Пока Прекрасная фея надевала пальто, Аввакум сделал еще несколько снимков. Говорить ему не хотелось, и надо было чем-то заняться. Когда по лестнице стал спускаться Хари, Аввакум направил на него аппарат и снова прошуршала бобина.
— Неужели тебе не надоело? — завопил Хари.
— Нам надоело ждать тебя! — топнула ногой Прекрасная фея.
— Потише, не шумите! — глухо отозвался профессор.
Голос его казался сиплым. Аввакум повторил про себя слова «боцмана»: «С профессором творится что-то неладное», и по его спине побежали мурашки. Профессор как-никак человек пожилой, и притом он слишком изможден.
Когда они вышли на середину улицы, им в лицо подул резкий ветер и, чтобы защититься от хлынувшего дождя, им пришлось обернуться кругом. И тут почему-то все трое как по команде посмотрели на окно профессорской комнаты, словно их вынудили это сделать. Огромный абажур высокой настольной лампы сиял мягким зеленоватым светом. Профессор сидел в своем «чудо-кресле», чуть подавшись вперед, и сердито смотрел им вслед.
— Бр-р-р. холодно! — вздрогнула Прекрасная фея. Она повернулась и побежала навстречу дождю.
«Он и до обеда смотрел точно так же», — подумал Аввакум. Они с Хари молча пошли дальше и догнали Марию.
— Вы плететесь как на похоронах, — запротестовала она. — Нельзя ли побыстрей?
В это мгновение они услышали позади себя голос «боцмана».
Он бежал, размахивая руками, и что-то кричал, но зачем они ему понадобились, и что он хотел, понять было трудно.
Приблизившись, он чуть было не упал. Лицо у него было мокрое. Массивная челюсть дрожала, и от этого слова изо рта вырывались с большим трудом.
— Вернитесь, — шептал он. — Ради бога, вернитесь!.. С ним что-то случилось!.. Страшное!
— Что страшное? — подбежав к нему, закричал Аввакум. Ухватившись руками за борта белого халата, он с силой тряхнул толстяка. — Что страшное? — повторил он.

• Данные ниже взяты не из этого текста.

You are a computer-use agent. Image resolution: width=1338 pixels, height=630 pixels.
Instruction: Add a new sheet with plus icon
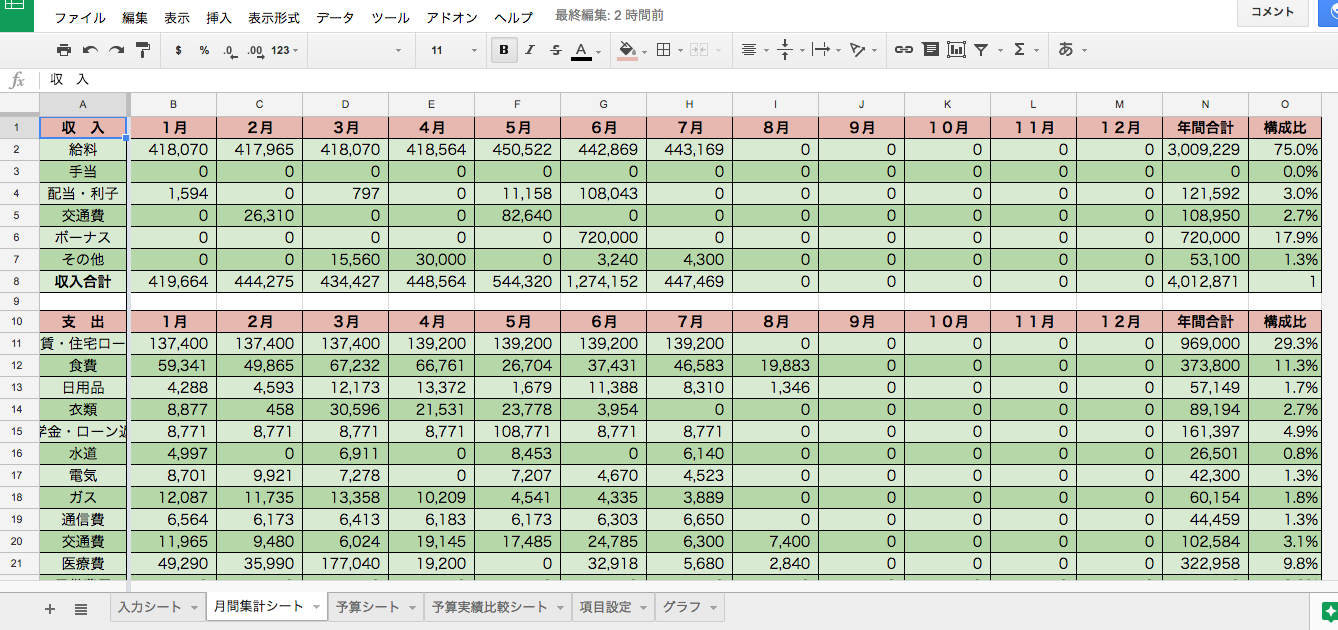(50, 608)
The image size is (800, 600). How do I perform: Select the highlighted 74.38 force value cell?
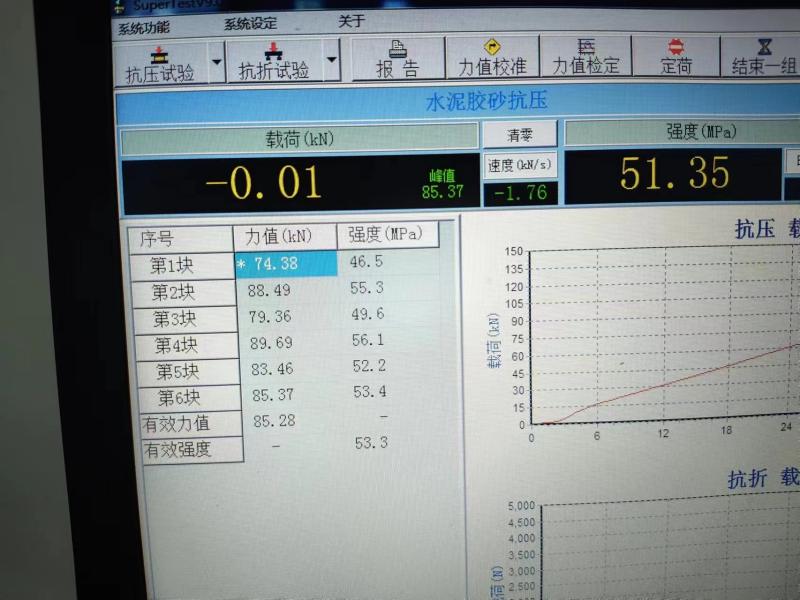pos(286,263)
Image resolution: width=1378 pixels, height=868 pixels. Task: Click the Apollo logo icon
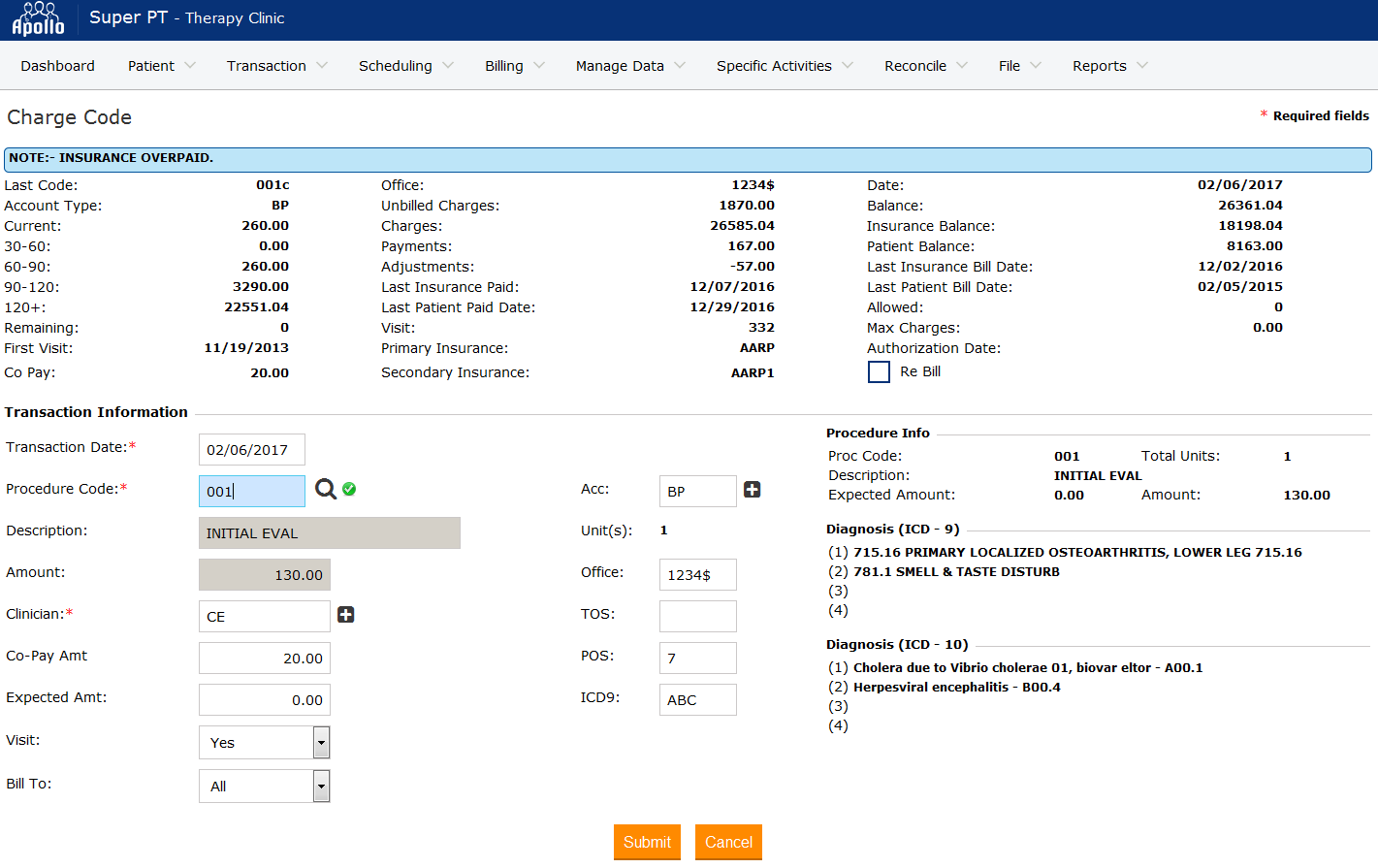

— Помогите, — заплакал «боцман», — Профессор убит!
11
Кто же убийца? Кроме всего прочего, это просто интересно. Хотя профессор был и нелюдим, но он был хороший человек… и еще более хороший гражданин и каждый мало-мальски знавший его, наверное, не успокоится до тех пор, пока не поймет, кто же, черт возьми, посмел поднять на него руку. Что касается меня, то, восстанавливая эту историю по рассказам Аввакума, на основе суждений других лиц, а также на основе собственных впечатлений, я пришел к выводу, что вопрос о том, кто его убийца, отнюдь не самый интересный и, как говорится, не узловой во всей этой истории.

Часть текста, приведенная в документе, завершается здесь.